If you change the body to:

CHUNK_SIZE = 8

def add(x, y):
    carry = fhe.zero()
    raw_addition = x + y

    result_chunks = []
    for i in range(raw_addition.size):
        raw_addition_and_carry = raw_addition[i] + carry

        carry = raw_addition_and_carry >> CHUNK_SIZE
        result_chunk = raw_addition_and_carry - (carry * (2**CHUNK_SIZE))

        result_chunks.append(result_chunk)

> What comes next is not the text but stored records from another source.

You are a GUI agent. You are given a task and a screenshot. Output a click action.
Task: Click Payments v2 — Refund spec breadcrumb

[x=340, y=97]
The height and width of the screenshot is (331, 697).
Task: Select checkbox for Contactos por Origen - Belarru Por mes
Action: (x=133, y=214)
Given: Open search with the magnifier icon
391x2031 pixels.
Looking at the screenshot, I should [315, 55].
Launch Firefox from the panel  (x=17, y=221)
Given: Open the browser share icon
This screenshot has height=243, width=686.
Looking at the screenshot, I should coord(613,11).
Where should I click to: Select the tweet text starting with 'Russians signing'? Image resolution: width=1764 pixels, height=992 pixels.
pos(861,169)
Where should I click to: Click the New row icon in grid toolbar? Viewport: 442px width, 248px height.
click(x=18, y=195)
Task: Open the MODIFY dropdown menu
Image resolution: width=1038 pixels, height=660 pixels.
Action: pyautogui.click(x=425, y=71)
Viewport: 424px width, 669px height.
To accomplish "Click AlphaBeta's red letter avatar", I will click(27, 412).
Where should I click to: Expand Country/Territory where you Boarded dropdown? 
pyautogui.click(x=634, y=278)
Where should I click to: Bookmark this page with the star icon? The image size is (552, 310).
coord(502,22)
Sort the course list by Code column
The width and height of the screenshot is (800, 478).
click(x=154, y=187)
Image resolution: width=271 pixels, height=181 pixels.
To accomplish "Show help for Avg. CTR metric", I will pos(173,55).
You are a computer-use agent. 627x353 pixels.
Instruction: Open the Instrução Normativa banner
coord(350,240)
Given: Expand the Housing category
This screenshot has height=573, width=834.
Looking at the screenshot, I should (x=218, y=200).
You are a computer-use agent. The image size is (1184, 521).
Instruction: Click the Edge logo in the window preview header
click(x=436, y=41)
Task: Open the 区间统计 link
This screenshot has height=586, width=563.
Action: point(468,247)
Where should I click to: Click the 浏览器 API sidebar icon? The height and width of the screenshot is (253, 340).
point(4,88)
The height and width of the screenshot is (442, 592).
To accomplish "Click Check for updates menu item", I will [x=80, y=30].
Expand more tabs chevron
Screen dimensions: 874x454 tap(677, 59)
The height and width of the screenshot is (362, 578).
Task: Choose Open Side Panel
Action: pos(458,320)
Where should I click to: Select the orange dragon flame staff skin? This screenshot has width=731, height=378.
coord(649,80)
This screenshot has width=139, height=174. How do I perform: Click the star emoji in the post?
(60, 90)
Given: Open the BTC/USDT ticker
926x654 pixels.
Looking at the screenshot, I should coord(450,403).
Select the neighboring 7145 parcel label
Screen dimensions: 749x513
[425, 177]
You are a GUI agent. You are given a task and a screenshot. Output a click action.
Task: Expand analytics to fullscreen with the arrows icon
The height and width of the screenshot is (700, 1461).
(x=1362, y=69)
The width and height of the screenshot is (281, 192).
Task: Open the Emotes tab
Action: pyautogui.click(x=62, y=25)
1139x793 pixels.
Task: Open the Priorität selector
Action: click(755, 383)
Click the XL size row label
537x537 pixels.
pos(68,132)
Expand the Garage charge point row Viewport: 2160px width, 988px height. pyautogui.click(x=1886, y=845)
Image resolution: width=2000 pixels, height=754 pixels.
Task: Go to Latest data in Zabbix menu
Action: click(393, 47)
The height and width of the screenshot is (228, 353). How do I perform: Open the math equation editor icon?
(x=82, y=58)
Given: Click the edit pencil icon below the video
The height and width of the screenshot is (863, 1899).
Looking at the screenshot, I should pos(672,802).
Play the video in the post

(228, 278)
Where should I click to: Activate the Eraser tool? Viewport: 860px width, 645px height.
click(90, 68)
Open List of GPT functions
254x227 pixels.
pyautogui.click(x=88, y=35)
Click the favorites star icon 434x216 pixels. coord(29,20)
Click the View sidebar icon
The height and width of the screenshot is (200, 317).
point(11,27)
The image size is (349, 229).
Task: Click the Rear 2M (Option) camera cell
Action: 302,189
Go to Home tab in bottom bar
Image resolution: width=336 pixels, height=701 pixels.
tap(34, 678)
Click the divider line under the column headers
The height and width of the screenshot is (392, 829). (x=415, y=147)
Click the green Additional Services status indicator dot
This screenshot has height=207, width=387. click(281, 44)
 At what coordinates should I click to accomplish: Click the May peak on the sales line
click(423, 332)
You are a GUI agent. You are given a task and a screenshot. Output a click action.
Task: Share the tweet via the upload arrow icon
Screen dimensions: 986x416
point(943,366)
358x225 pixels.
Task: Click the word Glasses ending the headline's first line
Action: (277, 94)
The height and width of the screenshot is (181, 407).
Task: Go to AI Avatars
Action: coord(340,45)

    return fhe.array(result_chunks)

addition should work as you’d expect.

Note that execution will be a lot slower because it’s using table lookups now.

Hope this helps!

zakwanj · September 5, 2023, 2:45pm

Thank you @umutsahin again. Yes, indeed it is much slower now. Even I waited for ages and I didn’t get it run. I just killed the process. I see that the statement:

fhe.array(result_chunks)

takes ages to complete and never complete for me. I am wondering if there is any other alternative because I know that it should be much faster based on this post FHE-DKSAP: Fully Homomorphic Encryption based Dual Key Stealth Address Protocol - #8 by Mason-Mind - Cryptography - Ethereum Research

I am trying to replicate their work. Any idea or clue is much much appreciated.

umutsahin · September 6, 2023, 8:24am

Hey, it’s probably because chunk size of 8 results in 9-bit intermediate integers, which are very slow. Could you try with chunk size of 4 please?

umutsahin · September 6, 2023, 8:26am

Also, feel free to check GitHub - zama-ai/tfhe-rs: TFHE-rs: A Pure Rust implementation of the TFHE Scheme for Boolean and Integer Arithmetics Over Encrypted Data. as it has built in large integers with fast addition!

zakwanj · September 6, 2023, 8:38am

Ok thank you very much for your help.